My dataset has the following variables:

Actual
Expected

First of all, I want to create a new variable 'Ratio' = sum(Actual)/sum(Expected). For the first observation I want this expression to include all of the values of Actual and Expected. For the second iteration, I want to repeat this expression using only the second observation and onwards. Then for the third iteration, I want to include the third observation and onwards.

This is an example of the data and the formula as it would look in Excel.

actual  expected    ratio  
15      33          =SUM(A2:$A$6)/SUM(B2:$B$6)  
10      50          =SUM(A3:$A$6)/SUM(B3:$B$6)  
20      64          =SUM(A4:$A$6)/SUM(B4:$B$6)  
60      77          =SUM(A5:$A$6)/SUM(B5:$B$6)  
45      81          =SUM(A6:$A$6)/SUM(B6:$B$6)  

Secondly, the dataset could have any number of observations so I would like the expression to continue until the 'Ratio' is below a value that I manually specify. Ideally the program will also incorporate the creation of a fourth variable with the number of observations excluded from the expression. So for the first observation it would be '0', the second observation '1', the third observation '2' and so on.

I think this will need an array too? Thanks in advance.

1

1 Answers

0
votes

You're asking for code to be written for you, which is off topic (rather than asking for help with code you've written); however, you do in part have an interesting question as far as technique; I'll explain that technique, and if you need help with the technique adjust your question or ask a new one.

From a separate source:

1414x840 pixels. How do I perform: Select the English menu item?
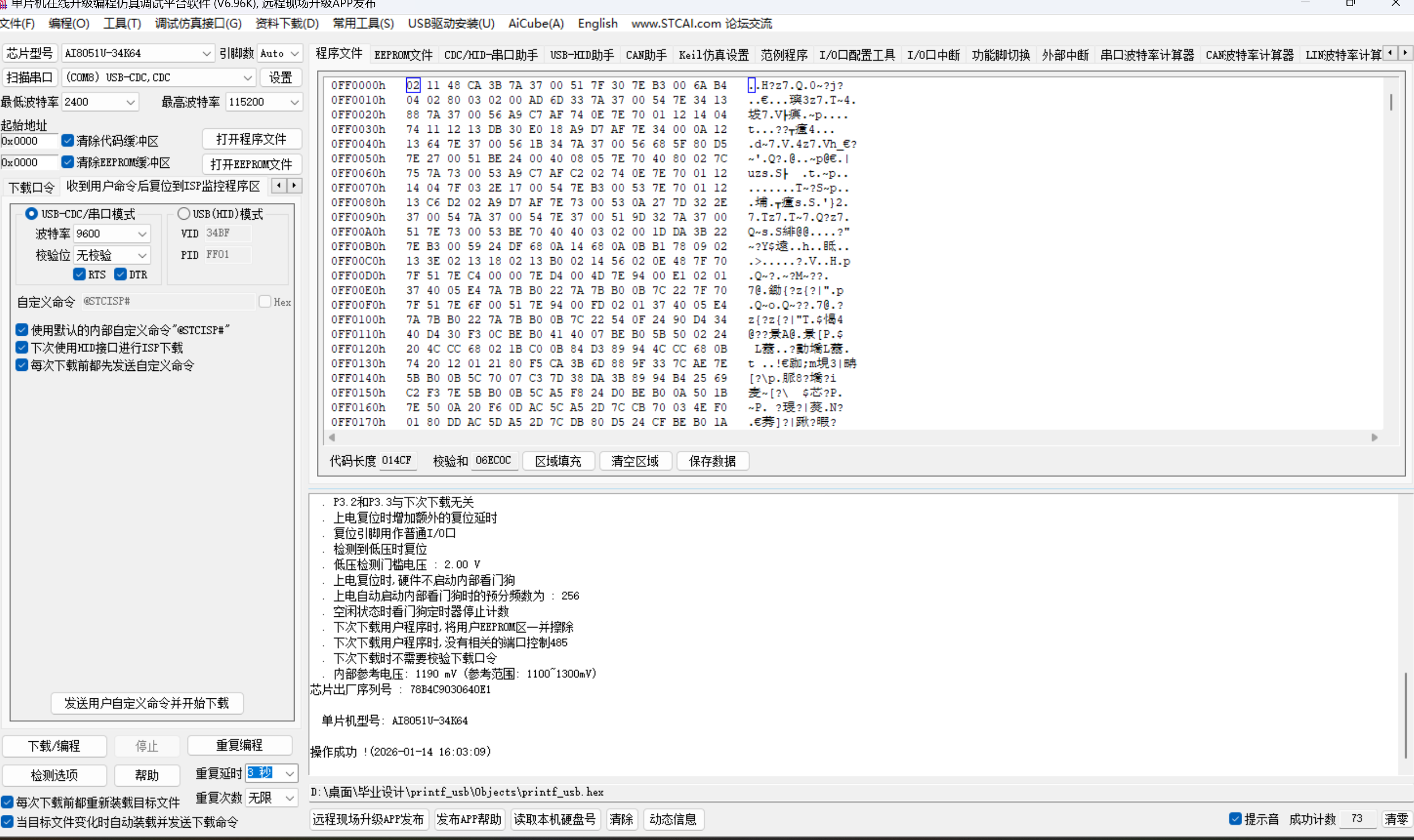click(597, 23)
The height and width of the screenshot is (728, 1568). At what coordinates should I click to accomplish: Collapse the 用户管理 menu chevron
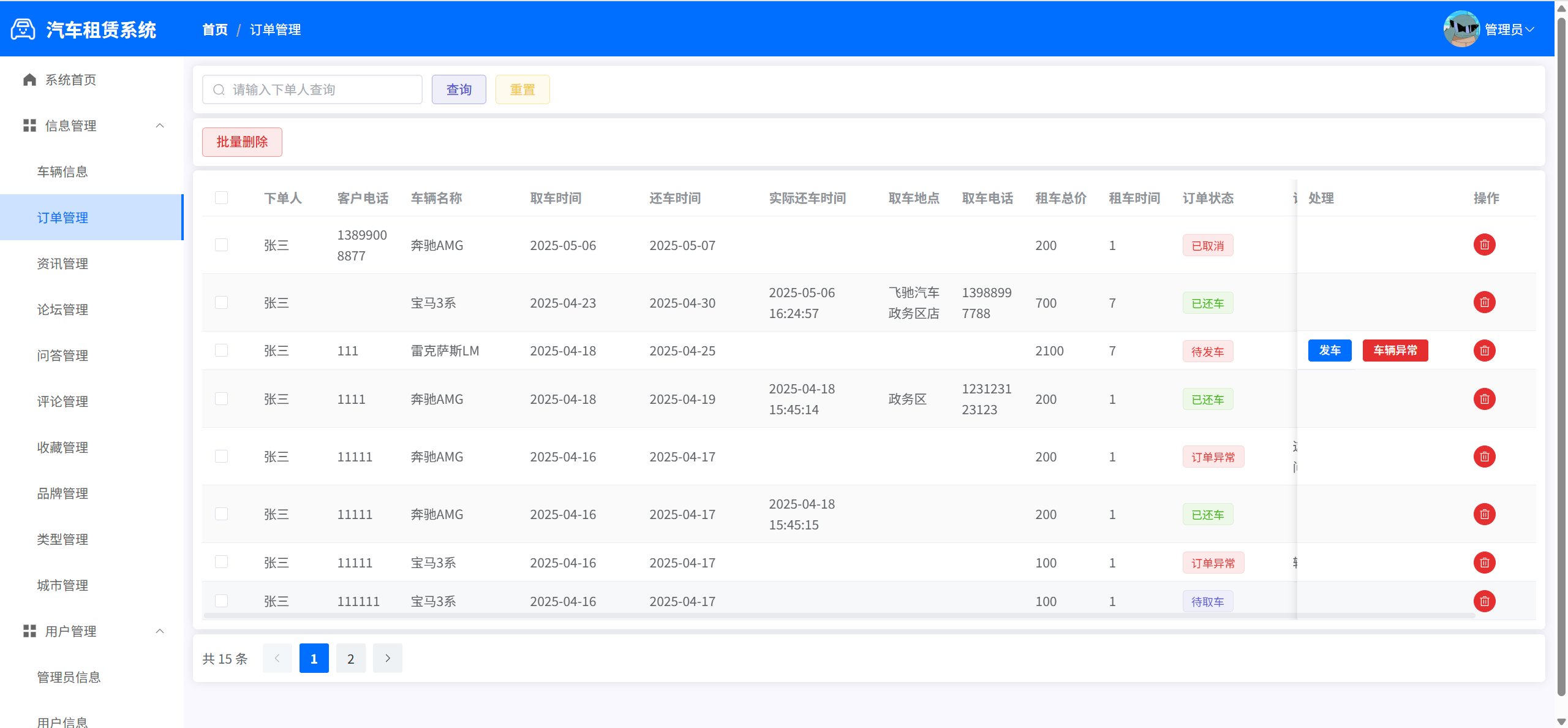point(160,631)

What you'll want to do here is reverse sort your data, if possible. If it doesn't have anything to sort by, you can either add an observation counter:

data temp;
  set have;
  obs=_n_;
run;

Or you can use POINT to reverse-order your dataset, though this is somewhat slower. This is the basic form of the latter technique - if you can reverse sort, then you don't need the do loop or the set options.

data want;
  do obsnum = nobs to 1 by -1;
    set have nobs=nobs point=obsnum;
    act_sum+actual;   *accumulator for actual;
    exp_sum+expected; *accumulator for expected;
    ratio=act_sum/exp_sum;
  end;
run;

From here you should be able to work out the rest of your question. You will of course have to re-sort by the proper sort method afterwards.